Work required: Exactly as given, transcribe each entry that follows.

· · · · ·

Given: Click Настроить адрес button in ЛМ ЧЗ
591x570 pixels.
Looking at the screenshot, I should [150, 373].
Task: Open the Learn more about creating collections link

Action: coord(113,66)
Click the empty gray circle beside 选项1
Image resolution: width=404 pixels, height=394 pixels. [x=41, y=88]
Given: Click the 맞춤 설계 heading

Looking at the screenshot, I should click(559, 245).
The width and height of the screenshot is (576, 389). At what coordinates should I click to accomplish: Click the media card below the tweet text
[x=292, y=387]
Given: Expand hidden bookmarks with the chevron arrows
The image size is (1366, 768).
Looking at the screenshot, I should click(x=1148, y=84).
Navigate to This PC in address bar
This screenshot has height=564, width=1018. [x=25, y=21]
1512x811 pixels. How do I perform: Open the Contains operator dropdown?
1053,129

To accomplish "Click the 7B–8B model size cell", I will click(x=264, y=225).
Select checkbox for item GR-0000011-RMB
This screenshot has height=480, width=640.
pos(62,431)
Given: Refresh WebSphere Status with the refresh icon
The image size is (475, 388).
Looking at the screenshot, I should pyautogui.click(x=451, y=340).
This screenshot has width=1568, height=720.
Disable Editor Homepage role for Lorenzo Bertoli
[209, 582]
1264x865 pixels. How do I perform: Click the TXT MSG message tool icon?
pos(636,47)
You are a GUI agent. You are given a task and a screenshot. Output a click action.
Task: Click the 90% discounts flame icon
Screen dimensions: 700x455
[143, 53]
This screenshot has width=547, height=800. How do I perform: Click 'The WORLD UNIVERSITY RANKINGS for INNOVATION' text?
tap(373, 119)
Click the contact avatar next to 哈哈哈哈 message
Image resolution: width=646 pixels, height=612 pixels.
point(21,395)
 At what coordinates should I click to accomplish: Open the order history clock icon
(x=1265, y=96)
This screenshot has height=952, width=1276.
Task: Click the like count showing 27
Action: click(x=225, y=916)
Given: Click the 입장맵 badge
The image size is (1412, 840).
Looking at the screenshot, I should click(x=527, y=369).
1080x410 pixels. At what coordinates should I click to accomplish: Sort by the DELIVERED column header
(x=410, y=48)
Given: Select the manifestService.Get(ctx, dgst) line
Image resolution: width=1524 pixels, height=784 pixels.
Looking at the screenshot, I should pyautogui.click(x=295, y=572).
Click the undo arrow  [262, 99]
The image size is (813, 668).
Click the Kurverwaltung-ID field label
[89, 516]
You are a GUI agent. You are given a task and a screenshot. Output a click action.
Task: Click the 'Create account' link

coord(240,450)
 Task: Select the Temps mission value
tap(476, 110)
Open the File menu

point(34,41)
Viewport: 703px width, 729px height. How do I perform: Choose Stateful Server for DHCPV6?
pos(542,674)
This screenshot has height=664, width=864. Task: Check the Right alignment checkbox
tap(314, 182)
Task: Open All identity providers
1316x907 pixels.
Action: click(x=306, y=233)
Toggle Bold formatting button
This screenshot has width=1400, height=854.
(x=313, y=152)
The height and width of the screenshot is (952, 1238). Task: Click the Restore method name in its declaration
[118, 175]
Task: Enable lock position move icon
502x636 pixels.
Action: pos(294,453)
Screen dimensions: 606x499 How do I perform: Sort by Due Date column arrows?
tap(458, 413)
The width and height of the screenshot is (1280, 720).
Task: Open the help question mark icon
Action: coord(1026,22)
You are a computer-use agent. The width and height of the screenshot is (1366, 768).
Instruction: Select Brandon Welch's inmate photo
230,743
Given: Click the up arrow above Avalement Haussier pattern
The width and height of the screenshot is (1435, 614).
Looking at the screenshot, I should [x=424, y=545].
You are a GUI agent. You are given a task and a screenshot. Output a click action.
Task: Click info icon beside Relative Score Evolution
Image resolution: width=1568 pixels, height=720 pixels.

· · · · ·

Your response:
Given: Click Настроить адрес button in ЛМ ЧЗ
591x570 pixels.
Looking at the screenshot, I should [150, 373].
Task: Open the Learn more about creating collections link

Action: coord(113,66)
Click the empty gray circle beside 选项1
Image resolution: width=404 pixels, height=394 pixels. [x=41, y=88]
Given: Click the 맞춤 설계 heading

Looking at the screenshot, I should click(559, 245).
The width and height of the screenshot is (576, 389). At what coordinates should I click to accomplish: Click the media card below the tweet text
[x=292, y=387]
Given: Expand hidden bookmarks with the chevron arrows
The image size is (1366, 768).
Looking at the screenshot, I should click(x=1148, y=84).
Navigate to This PC in address bar
This screenshot has height=564, width=1018. [x=25, y=21]
1512x811 pixels. How do I perform: Open the Contains operator dropdown?
1053,129

To accomplish "Click the 7B–8B model size cell", I will click(x=264, y=225).
Select checkbox for item GR-0000011-RMB
This screenshot has height=480, width=640.
pos(62,431)
Given: Refresh WebSphere Status with the refresh icon
The image size is (475, 388).
Looking at the screenshot, I should pyautogui.click(x=451, y=340).
This screenshot has width=1568, height=720.
Disable Editor Homepage role for Lorenzo Bertoli
[209, 582]
1264x865 pixels. How do I perform: Click the TXT MSG message tool icon?
pos(636,47)
You are a GUI agent. You are given a task and a screenshot. Output a click action.
Task: Click the 90% discounts flame icon
Screen dimensions: 700x455
[143, 53]
This screenshot has width=547, height=800. How do I perform: Click 'The WORLD UNIVERSITY RANKINGS for INNOVATION' text?
tap(373, 119)
Click the contact avatar next to 哈哈哈哈 message
Image resolution: width=646 pixels, height=612 pixels.
point(21,395)
 At what coordinates should I click to accomplish: Open the order history clock icon
(x=1265, y=96)
This screenshot has height=952, width=1276.
Task: Click the like count showing 27
Action: click(x=225, y=916)
Given: Click the 입장맵 badge
The image size is (1412, 840).
Looking at the screenshot, I should click(x=527, y=369).
1080x410 pixels. At what coordinates should I click to accomplish: Sort by the DELIVERED column header
(x=410, y=48)
Given: Select the manifestService.Get(ctx, dgst) line
Image resolution: width=1524 pixels, height=784 pixels.
Looking at the screenshot, I should pyautogui.click(x=295, y=572).
Click the undo arrow  [262, 99]
The image size is (813, 668).
Click the Kurverwaltung-ID field label
[89, 516]
You are a GUI agent. You are given a task and a screenshot. Output a click action.
Task: Click the 'Create account' link

coord(240,450)
 Task: Select the Temps mission value
tap(476, 110)
Open the File menu

point(34,41)
Viewport: 703px width, 729px height. How do I perform: Choose Stateful Server for DHCPV6?
pos(542,674)
This screenshot has height=664, width=864. Task: Check the Right alignment checkbox
tap(314, 182)
Task: Open All identity providers
1316x907 pixels.
Action: click(x=306, y=233)
Toggle Bold formatting button
This screenshot has width=1400, height=854.
(x=313, y=152)
The height and width of the screenshot is (952, 1238). Task: Click the Restore method name in its declaration
[118, 175]
Task: Enable lock position move icon
502x636 pixels.
Action: pos(294,453)
Screen dimensions: 606x499 How do I perform: Sort by Due Date column arrows?
tap(458, 413)
The width and height of the screenshot is (1280, 720).
Task: Open the help question mark icon
Action: coord(1026,22)
You are a computer-use agent. The width and height of the screenshot is (1366, 768).
Instruction: Select Brandon Welch's inmate photo
230,743
Given: Click the up arrow above Avalement Haussier pattern
The width and height of the screenshot is (1435, 614).
Looking at the screenshot, I should [x=424, y=545].
You are a GUI agent. You are given a task and a screenshot. Output a click action.
Task: Click info icon beside Relative Score Evolution
Image resolution: width=1568 pixels, height=720 pixels.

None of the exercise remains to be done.